START Exercise materials

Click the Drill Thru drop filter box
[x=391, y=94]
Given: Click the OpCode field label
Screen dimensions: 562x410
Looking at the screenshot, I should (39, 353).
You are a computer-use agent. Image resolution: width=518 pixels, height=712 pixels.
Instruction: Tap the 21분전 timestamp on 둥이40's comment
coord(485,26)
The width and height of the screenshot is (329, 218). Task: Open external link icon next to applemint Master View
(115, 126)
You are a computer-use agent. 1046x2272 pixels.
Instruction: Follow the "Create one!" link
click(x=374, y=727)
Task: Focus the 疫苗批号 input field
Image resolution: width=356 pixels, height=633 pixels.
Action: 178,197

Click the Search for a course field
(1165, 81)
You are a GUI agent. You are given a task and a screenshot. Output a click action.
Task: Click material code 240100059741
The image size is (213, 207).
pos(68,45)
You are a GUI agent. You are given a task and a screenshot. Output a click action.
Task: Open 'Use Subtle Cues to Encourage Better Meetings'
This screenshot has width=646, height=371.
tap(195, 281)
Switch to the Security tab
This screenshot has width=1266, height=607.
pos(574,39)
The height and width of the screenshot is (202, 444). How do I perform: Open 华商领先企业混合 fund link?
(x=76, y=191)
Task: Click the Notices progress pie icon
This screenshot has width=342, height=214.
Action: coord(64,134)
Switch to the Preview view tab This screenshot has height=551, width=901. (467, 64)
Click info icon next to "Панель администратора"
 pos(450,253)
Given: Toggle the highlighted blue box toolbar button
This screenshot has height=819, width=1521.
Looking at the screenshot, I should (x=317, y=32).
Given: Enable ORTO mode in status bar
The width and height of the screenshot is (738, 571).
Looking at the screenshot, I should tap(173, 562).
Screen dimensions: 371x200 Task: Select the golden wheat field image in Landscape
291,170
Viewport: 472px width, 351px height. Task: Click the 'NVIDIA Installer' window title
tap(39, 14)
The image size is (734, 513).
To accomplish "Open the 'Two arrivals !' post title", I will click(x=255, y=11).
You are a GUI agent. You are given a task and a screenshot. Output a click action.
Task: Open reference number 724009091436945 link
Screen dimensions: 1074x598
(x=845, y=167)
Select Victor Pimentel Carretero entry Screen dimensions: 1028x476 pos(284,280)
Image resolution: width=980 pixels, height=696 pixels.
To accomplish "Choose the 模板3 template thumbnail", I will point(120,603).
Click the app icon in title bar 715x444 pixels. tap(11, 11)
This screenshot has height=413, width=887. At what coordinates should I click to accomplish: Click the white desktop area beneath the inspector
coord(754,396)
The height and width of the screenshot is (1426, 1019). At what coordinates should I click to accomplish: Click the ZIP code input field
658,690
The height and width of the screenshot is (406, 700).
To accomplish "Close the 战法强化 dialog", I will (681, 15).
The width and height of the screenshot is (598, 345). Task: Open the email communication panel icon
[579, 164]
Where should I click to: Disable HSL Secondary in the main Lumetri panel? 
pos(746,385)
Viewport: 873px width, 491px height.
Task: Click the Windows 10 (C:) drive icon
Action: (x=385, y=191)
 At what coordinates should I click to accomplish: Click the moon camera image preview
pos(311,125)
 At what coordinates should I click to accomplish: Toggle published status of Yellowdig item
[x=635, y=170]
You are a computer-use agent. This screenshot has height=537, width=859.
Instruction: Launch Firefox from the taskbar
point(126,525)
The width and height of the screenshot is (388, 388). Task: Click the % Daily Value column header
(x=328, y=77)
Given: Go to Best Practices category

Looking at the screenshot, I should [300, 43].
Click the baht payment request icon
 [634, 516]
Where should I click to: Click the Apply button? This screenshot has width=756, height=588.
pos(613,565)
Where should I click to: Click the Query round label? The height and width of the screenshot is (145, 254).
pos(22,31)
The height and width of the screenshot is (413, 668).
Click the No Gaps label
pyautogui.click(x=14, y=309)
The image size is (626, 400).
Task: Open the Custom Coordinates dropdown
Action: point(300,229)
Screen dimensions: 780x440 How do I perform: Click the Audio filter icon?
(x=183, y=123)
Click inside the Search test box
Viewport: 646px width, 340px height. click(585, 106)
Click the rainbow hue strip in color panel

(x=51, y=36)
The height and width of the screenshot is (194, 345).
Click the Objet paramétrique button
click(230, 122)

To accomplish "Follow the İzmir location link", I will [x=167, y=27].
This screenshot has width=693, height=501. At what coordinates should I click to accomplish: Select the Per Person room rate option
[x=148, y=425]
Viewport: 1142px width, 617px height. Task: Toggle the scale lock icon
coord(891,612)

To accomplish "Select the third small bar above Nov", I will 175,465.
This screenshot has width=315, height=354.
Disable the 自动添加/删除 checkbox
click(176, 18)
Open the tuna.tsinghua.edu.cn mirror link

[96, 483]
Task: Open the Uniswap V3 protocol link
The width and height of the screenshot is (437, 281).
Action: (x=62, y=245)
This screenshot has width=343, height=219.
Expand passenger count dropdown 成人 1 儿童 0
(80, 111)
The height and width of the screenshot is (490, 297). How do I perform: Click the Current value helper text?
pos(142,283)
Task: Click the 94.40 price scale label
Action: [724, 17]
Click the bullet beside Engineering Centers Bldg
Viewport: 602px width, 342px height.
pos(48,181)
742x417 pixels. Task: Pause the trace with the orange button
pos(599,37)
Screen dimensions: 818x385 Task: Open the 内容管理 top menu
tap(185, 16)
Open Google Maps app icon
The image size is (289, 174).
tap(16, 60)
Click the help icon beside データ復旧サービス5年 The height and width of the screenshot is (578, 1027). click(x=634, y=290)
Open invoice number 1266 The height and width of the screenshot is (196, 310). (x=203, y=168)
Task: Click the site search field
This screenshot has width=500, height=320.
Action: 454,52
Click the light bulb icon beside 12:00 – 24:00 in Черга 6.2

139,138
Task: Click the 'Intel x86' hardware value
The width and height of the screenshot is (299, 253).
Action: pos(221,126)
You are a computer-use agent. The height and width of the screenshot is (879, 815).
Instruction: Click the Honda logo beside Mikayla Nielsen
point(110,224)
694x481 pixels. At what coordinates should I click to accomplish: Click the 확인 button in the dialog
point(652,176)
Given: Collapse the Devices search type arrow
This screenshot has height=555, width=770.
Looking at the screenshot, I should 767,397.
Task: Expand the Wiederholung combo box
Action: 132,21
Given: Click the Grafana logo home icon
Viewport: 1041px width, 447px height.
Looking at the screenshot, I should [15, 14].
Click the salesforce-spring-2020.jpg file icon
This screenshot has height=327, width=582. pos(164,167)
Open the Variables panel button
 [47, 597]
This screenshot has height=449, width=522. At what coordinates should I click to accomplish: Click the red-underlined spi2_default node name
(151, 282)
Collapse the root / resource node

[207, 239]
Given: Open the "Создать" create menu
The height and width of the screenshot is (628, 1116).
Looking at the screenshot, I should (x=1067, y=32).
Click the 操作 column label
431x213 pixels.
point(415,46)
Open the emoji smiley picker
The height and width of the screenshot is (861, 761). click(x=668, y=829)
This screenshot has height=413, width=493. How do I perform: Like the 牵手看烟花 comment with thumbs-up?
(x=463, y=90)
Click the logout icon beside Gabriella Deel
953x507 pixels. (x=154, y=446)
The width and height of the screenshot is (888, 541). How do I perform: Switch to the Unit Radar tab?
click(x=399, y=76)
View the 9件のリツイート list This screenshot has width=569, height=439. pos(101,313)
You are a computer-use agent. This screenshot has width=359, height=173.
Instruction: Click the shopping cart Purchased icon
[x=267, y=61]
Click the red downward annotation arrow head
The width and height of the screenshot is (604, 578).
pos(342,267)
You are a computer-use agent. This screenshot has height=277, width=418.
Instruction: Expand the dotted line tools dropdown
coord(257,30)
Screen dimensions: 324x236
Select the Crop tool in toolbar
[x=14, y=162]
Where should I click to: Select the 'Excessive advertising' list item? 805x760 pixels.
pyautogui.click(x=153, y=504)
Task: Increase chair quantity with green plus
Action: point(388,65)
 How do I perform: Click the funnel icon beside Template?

END Exercise materials

▸ Task item
Repeat the data word for word, starting at its first line and stopping after the line that contains "You are a computer-use agent. Image".

▸ Response
Click the Drill Thru drop filter box
[x=391, y=94]
Given: Click the OpCode field label
Screen dimensions: 562x410
Looking at the screenshot, I should (39, 353).
You are a computer-use agent. Image resolution: width=518 pixels, height=712 pixels.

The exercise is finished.